Six Sigma was developed to do one thing exceptionally well: take a process that is producing inconsistent results and bring it under control with data rather than instinct — removing the variation and the defects that erode quality and margin. A luxury resort is, in the end, a collection of processes: how a room is cleaned, how rate is set, how a group is sold, how a guest is recovered when something goes wrong. When those processes drift, the asset underperforms quietly, year after year.

The Six Sigma method gives us a disciplined way to find the real problem, fix it in the right order, and make the fix hold. Its backbone is a five-step cycle — Define, Measure, Analyze, Improve, Control (DMAIC). Translated into hospitality, it is the spine of how we work.

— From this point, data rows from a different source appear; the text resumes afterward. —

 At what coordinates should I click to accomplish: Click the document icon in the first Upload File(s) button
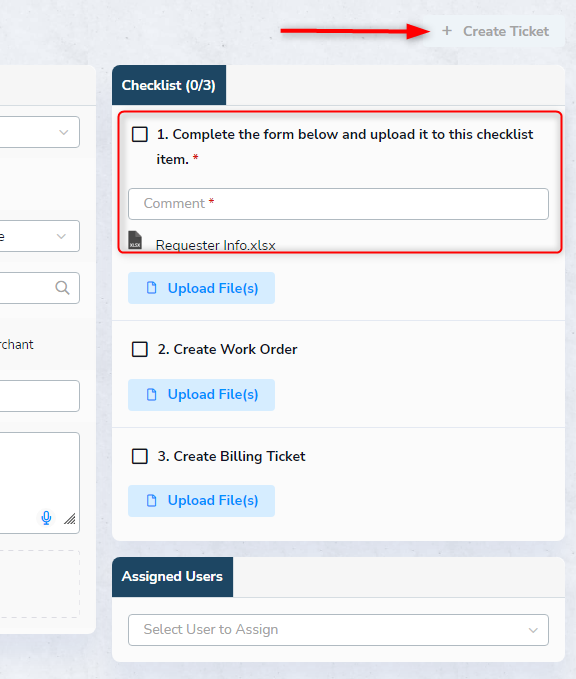[x=152, y=288]
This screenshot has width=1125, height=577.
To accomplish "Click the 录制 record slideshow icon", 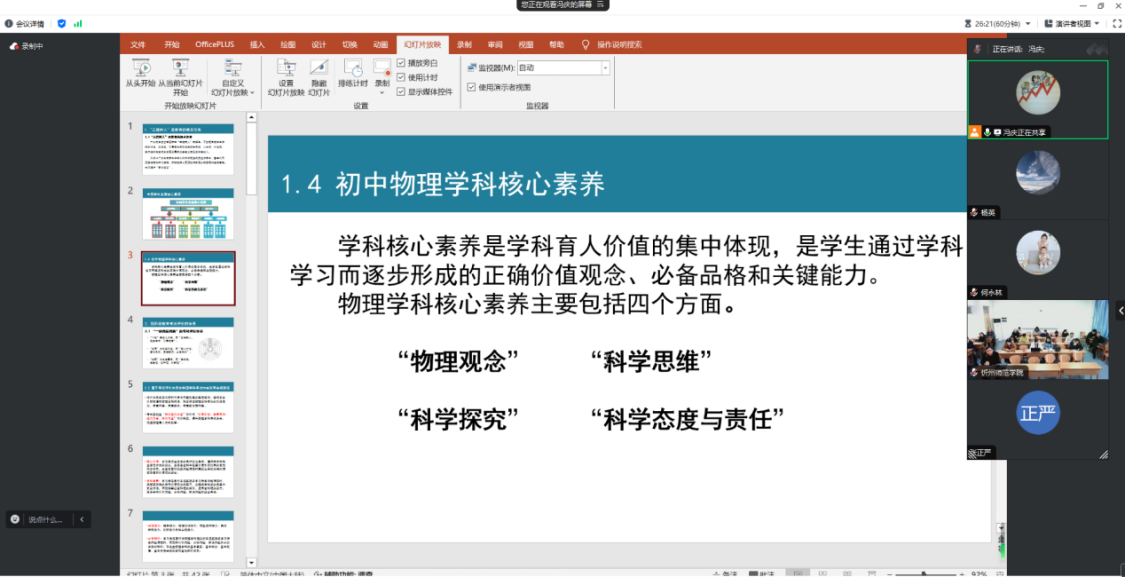I will point(382,68).
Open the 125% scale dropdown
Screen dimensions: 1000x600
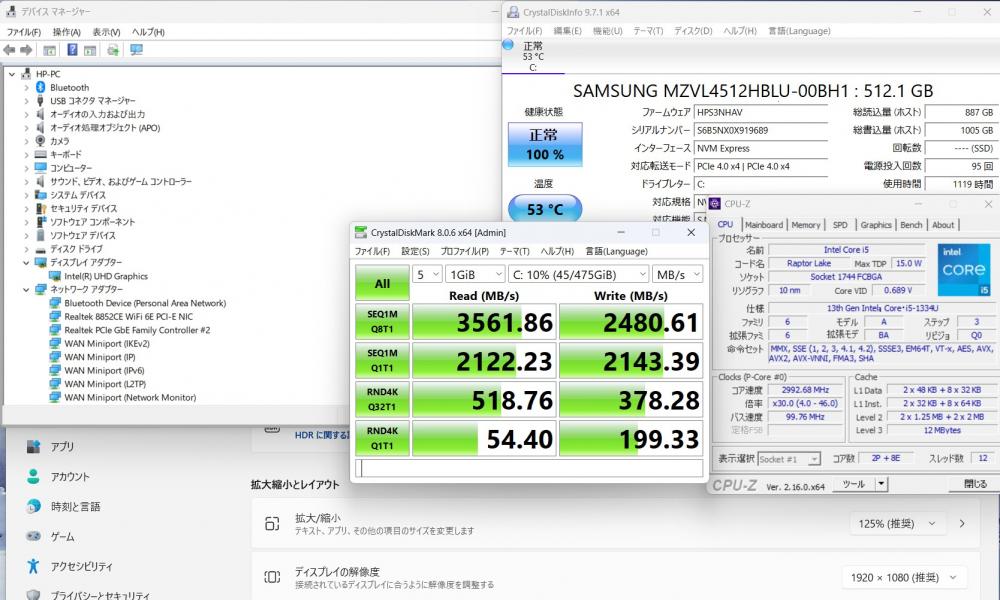[903, 524]
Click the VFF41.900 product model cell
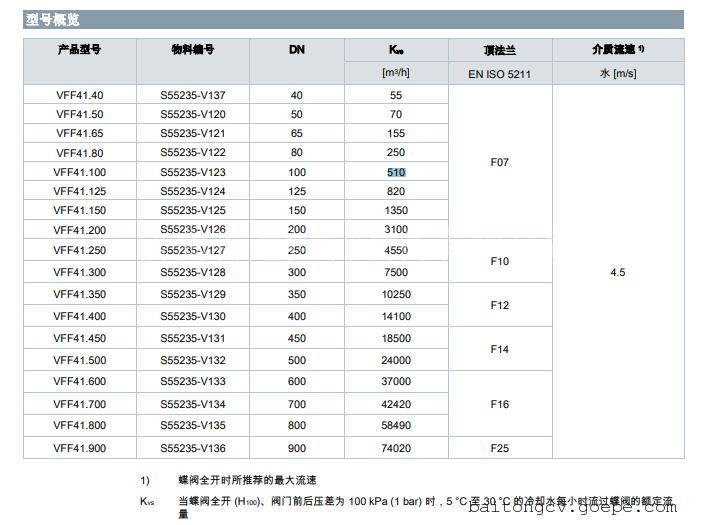 pos(80,448)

DMAIC, applied to a resort
D
Define · Diagnose the real problem

Most underperforming resorts have a management problem wearing a real-estate costume. We start on the floor — on-site review, guest sentiment, the management agreement — to define what is actually broken, not what is merely visible.

M
Measure · Manage by data

Daily revenue-management reporting, STR and comp-set indexing, forward booking pace as an early-warning system, and a monthly P&L critique cadence. We measure before we act, and we keep measuring after.

A
Analyze · Find the root cause

We separate symptom from cause. Falling rate is a symptom; the occupancy doom loop, a leadership vacuum, or an unresolved identity is the cause. Fixing causes is what makes the gains durable.

I
Improve · Fix in sequence

The order matters more than the size of the moves: leadership and accountability first, then a sound and clean building, then identity, then the highest-return capital move, then the commercial engine. Sequence beats scope.

C
Control · Make the gains hold

The step most turnarounds skip. SOPs, reporting discipline, preventative-maintenance programs, service standards, and process controls lock in the improvement so the asset does not slide back the moment attention moves on.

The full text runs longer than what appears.